▶ [What you should do]: Please return the part of the abandoned-hospital writing tips that starts at "Tips for writing" and stops after "tell the difference.", copied word for word.

▶ [Quoted passage]:
>>>

Tips for writing Abandoned Hospitals
✮ The smell arrives before anything visual does. Always before. Decades-old antiseptic that never fully evaporated, black mold, particulate plaster, and something underneath all of that you will not name. Your character detects it from the parking lot. Do not skip this. Writers skip this constantly. Smell is 70% of fear. If your character walks in and immediately describes what they SEE, you have already lost the reader's stomach. Fix it.
✮ Long hospital corridors are acoustic funnels. A door swinging on a corroded hinge forty feet away sounds, physiologically and neurologically, like it is directly behind your character. It is not. But they don't know that yet. And more importantly: they can't immediately tell the difference.
✮ Original floor tiles: white hexagons, many cracked, grout gone grey-black with decades of something. Footsteps echo differently on intact vs. cracked tile. Your character will begin unconsciously stepping around the cracked ones without deciding to. Write it as unconscious. Don't give them the decision.The body knows things the mind hasn't processed.
✮ Nurses' stations have the room call-board still mounted. Metal slots, room numbers, some still containing names on yellowed paper in faded handwriting. Perfectly legible. Your character should read one name specifically. A real first and last name. This is what grounds supernatural dread in human scale. The horror of a ghost is always the horror of the specific person who became one.
✮ Do not have your character open a patient file and find something horrifying written in it. That is lazy and everyone does it. The horror in the file is that it is completely routine: a 54-year-old man admitted for a hip replacement in 1987, three pages of unremarkable medical notes in a nurse's tidy handwriting, then nothing. No discharge date. No transfer. Just nothing. The nothing is the story. Let the reader ask the question. Don't answer it.

<<<

▶ [Recorded data]:
>>>

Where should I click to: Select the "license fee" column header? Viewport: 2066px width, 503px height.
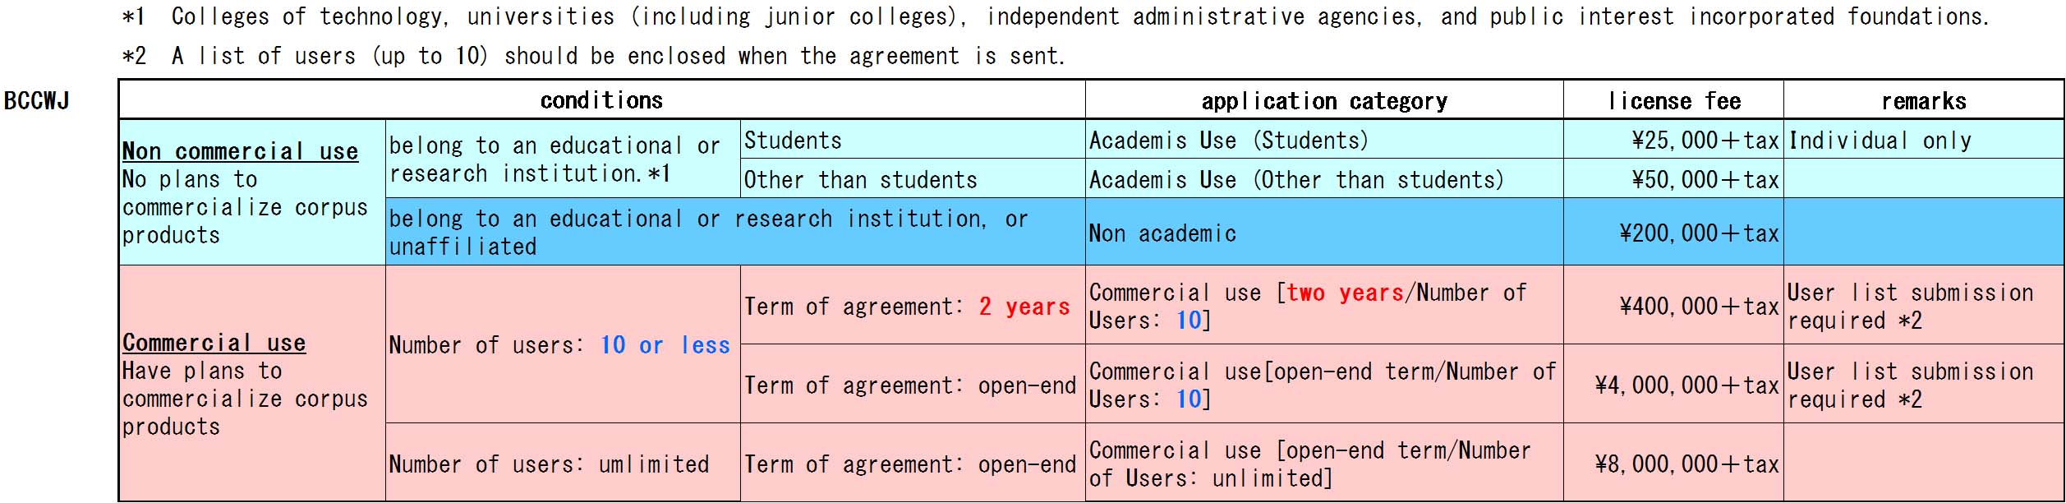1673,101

<<<
>>>

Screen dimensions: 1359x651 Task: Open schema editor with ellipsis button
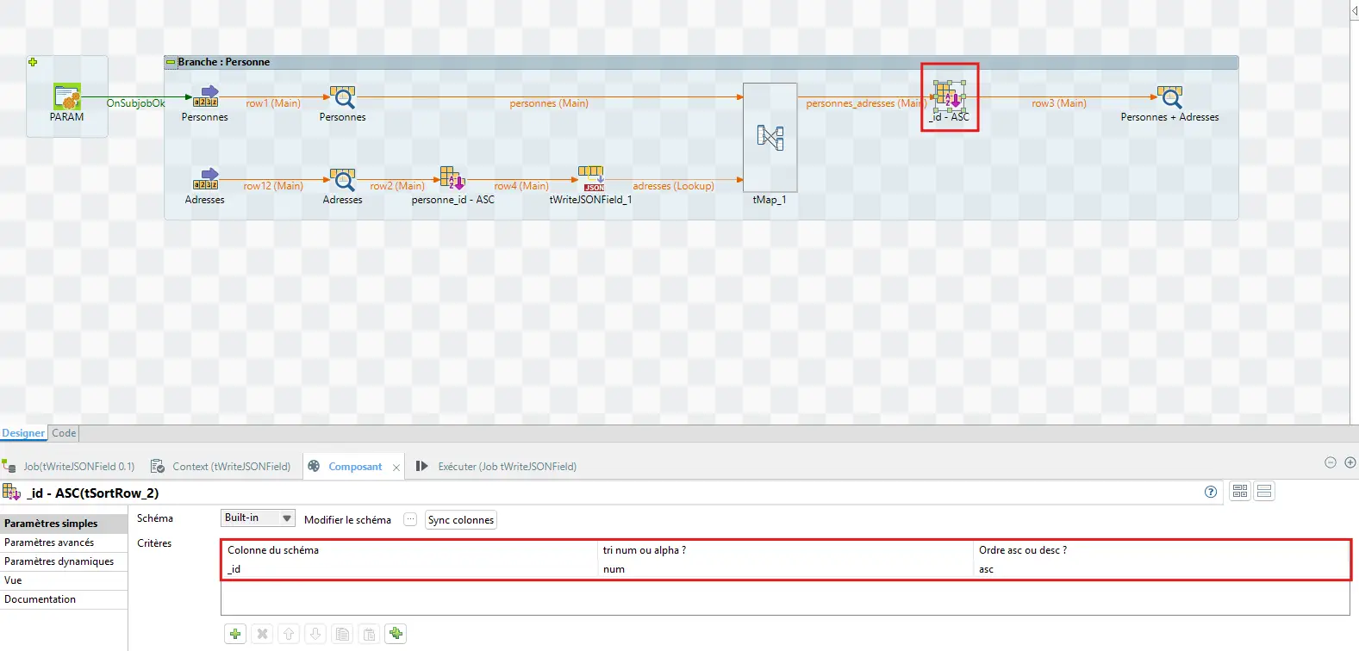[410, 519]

<<<

▶ [Solution to this problem]:
Tips for writing Abandoned Hospitals
✮ The smell arrives before anything visual does. Always before. Decades-old antiseptic that never fully evaporated, black mold, particulate plaster, and something underneath all of that you will not name. Your character detects it from the parking lot. Do not skip this. Writers skip this constantly. Smell is 70% of fear. If your character walks in and immediately describes what they SEE, you have already lost the reader's stomach. Fix it.
✮ Long hospital corridors are acoustic funnels. A door swinging on a corroded hinge forty feet away sounds, physiologically and neurologically, like it is directly behind your character. It is not. But they don't know that yet. And more importantly: they can't immediately tell the difference.